* **Provided records**

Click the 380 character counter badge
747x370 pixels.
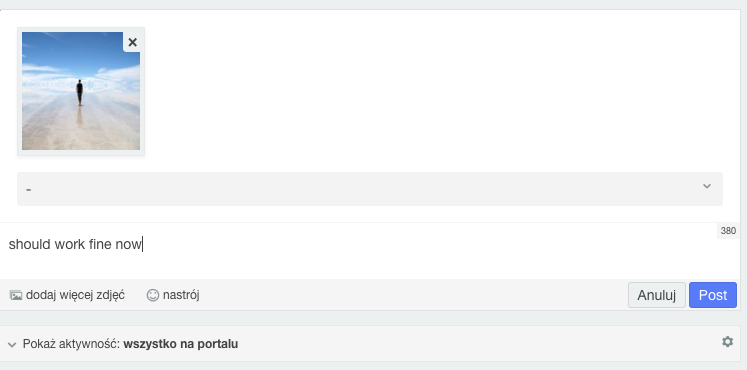(x=728, y=231)
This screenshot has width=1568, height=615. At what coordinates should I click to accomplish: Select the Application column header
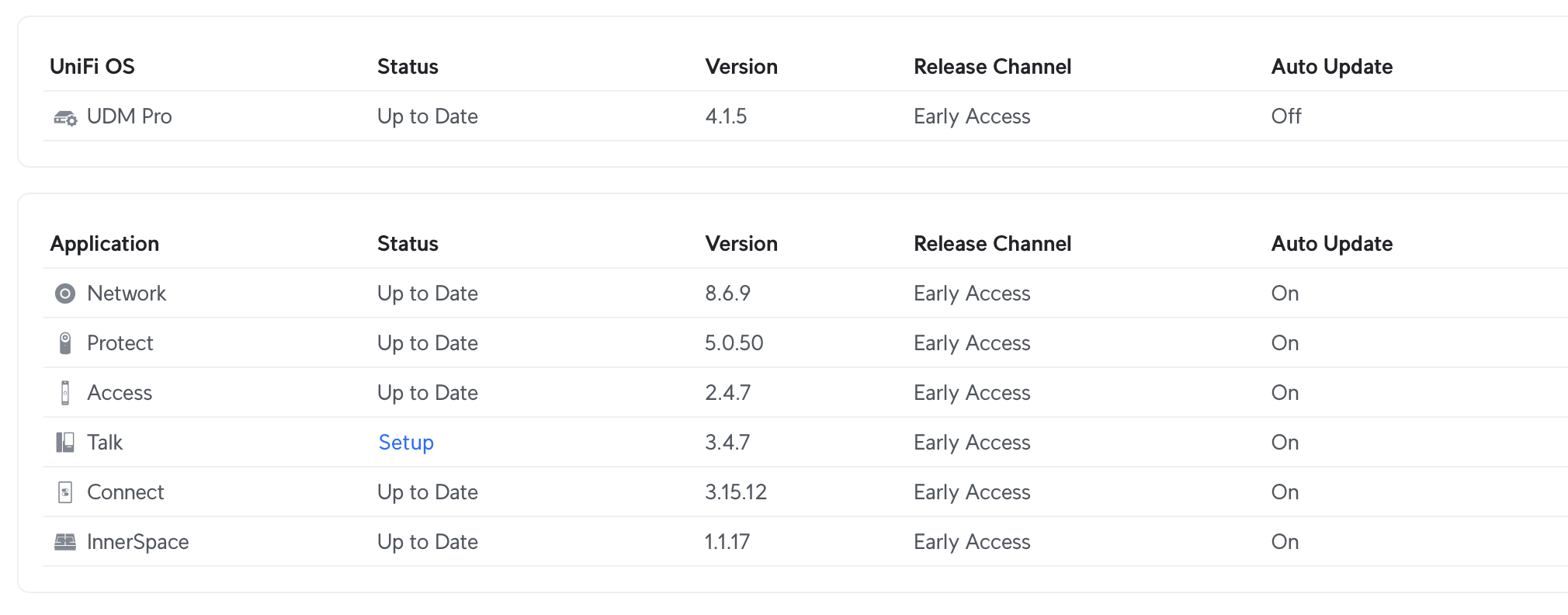click(x=105, y=244)
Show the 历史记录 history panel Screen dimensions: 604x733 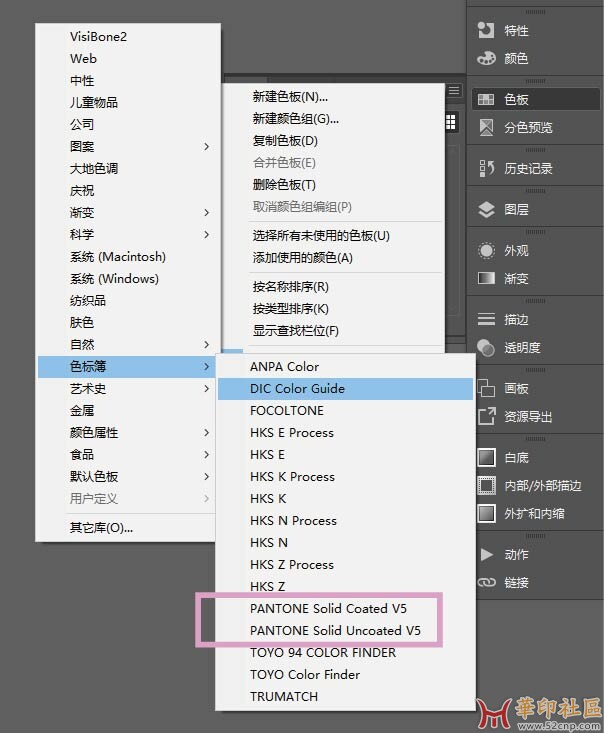pyautogui.click(x=487, y=169)
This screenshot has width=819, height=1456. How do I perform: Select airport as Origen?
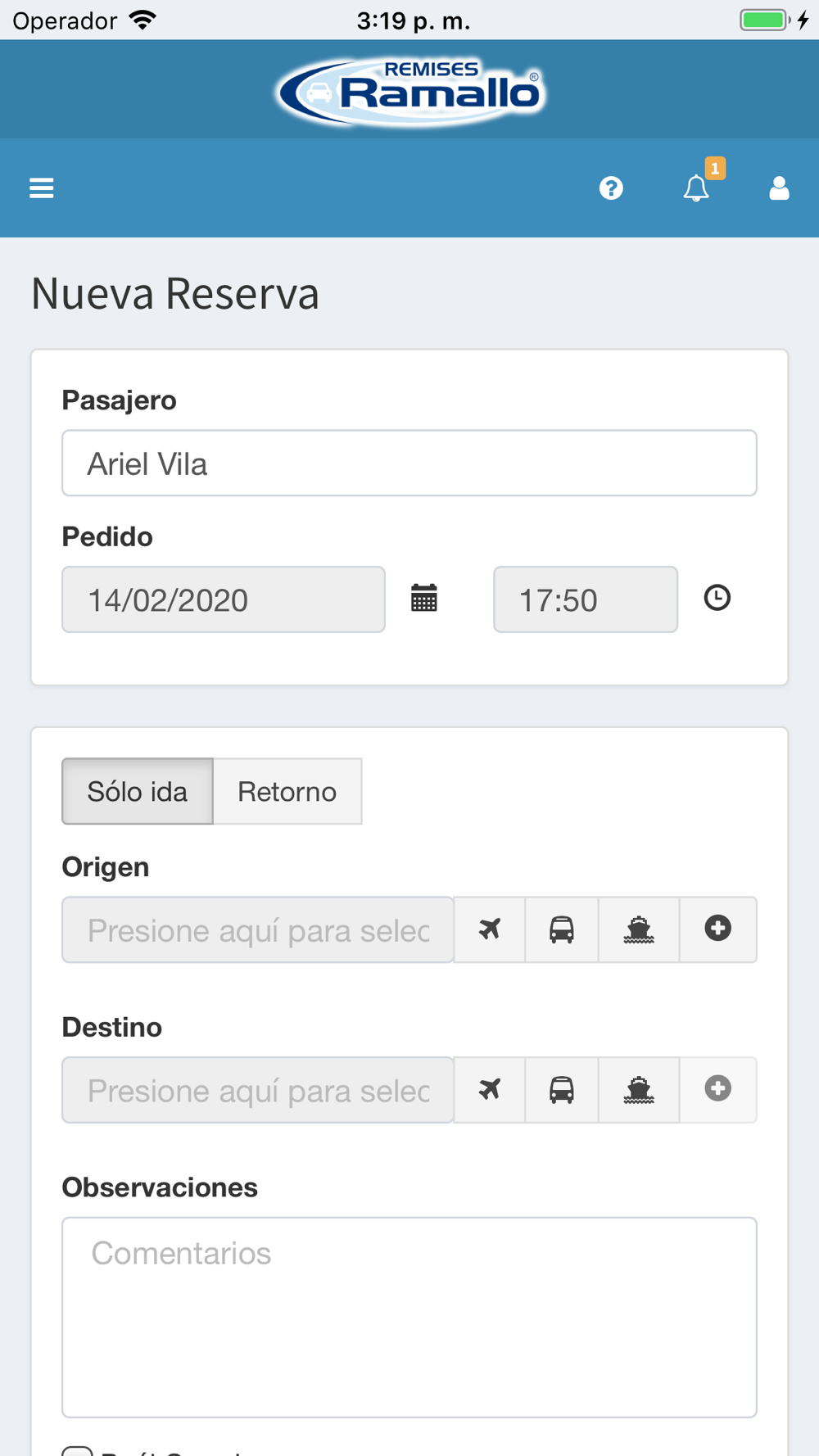point(490,929)
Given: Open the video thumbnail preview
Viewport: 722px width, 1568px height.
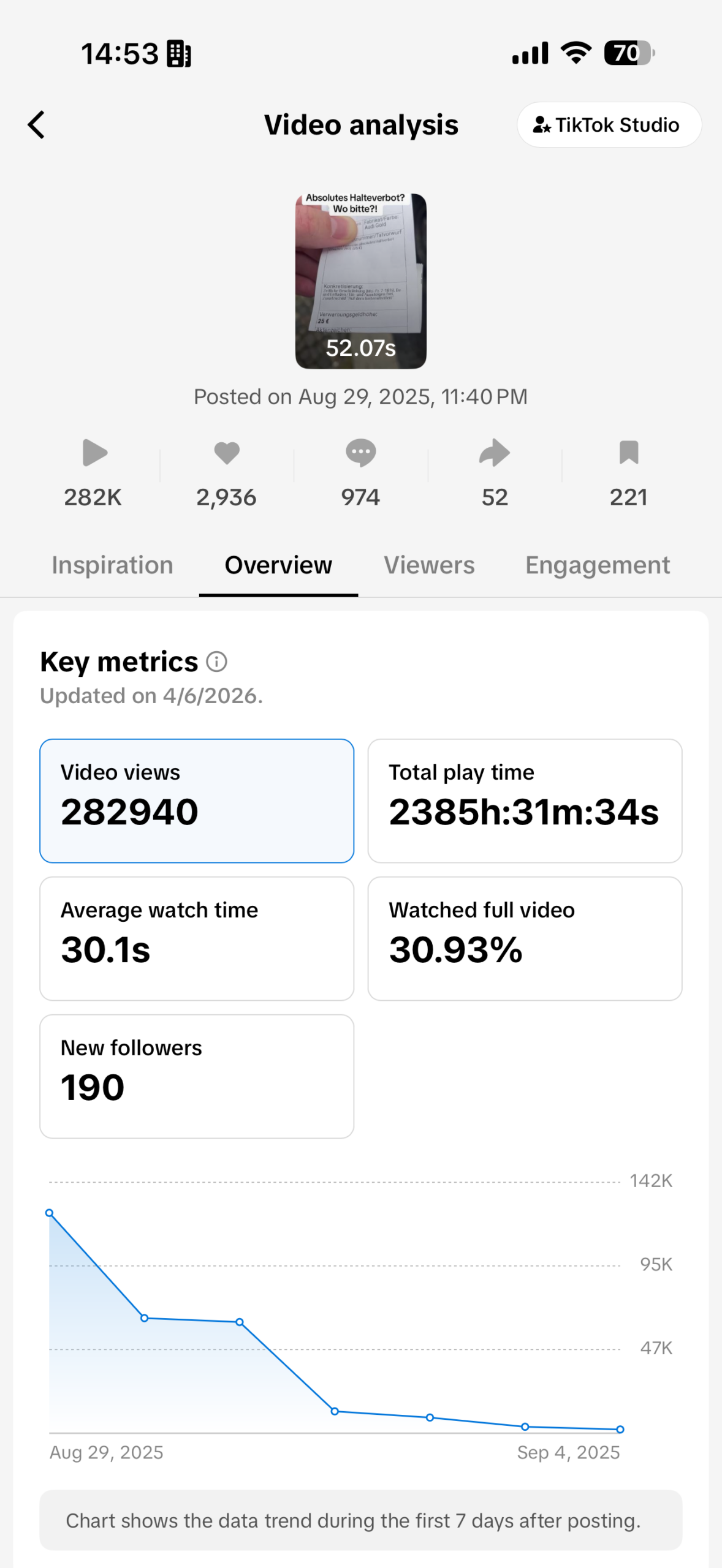Looking at the screenshot, I should [x=360, y=281].
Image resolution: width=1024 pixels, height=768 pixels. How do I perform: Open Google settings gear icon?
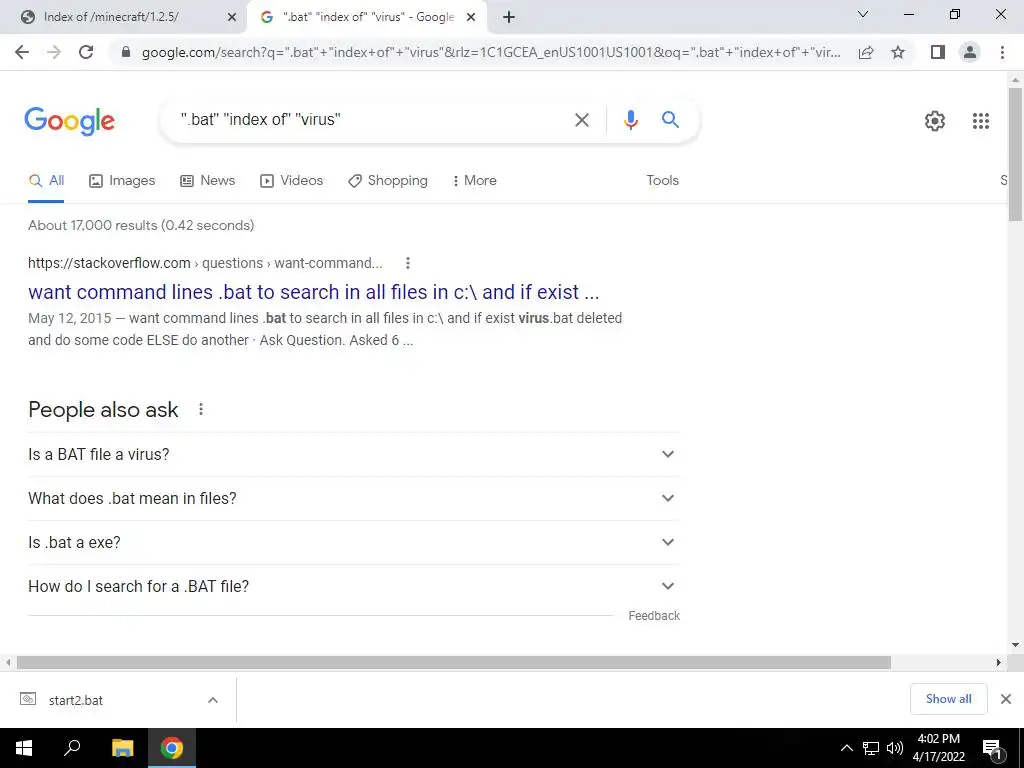click(935, 121)
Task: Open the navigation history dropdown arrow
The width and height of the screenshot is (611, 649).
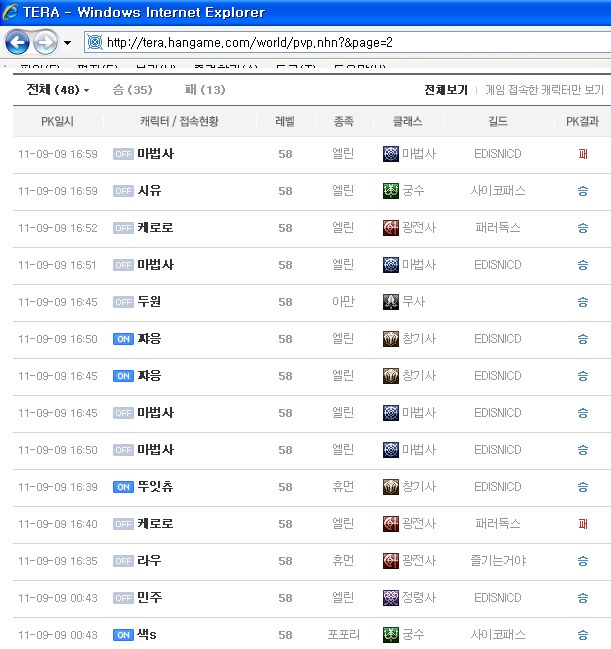Action: click(x=67, y=43)
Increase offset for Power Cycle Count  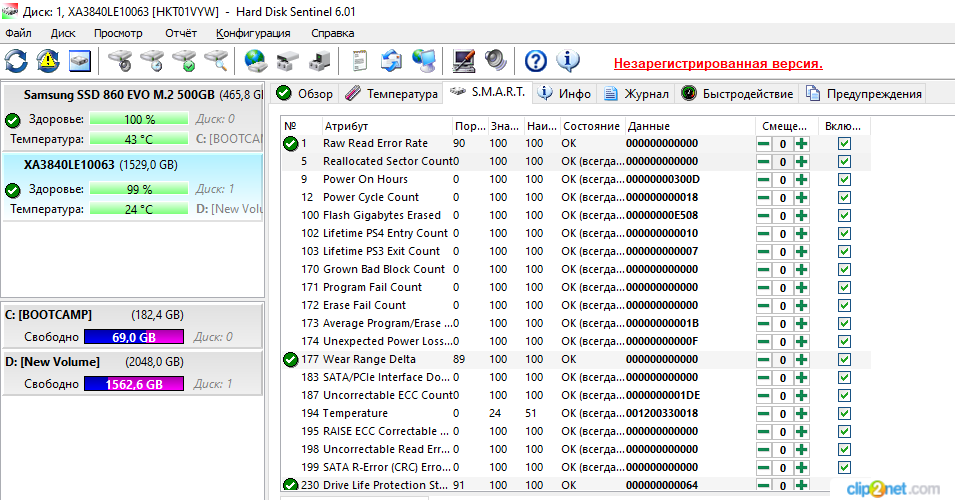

* **Required work**
Output the line that contains "Viewport: 722px width, 1568px height." and every line after it to the end of the records, word for word, leaving out the pictures.

* **Result of this task**
Viewport: 722px width, 1568px height.
Looking at the screenshot, I should [x=360, y=281].
Image resolution: width=1024 pixels, height=768 pixels. How do I perform: Open Google settings gear icon?
click(935, 121)
Task: Open the navigation history dropdown arrow
The width and height of the screenshot is (611, 649).
Action: click(x=67, y=43)
Increase offset for Power Cycle Count  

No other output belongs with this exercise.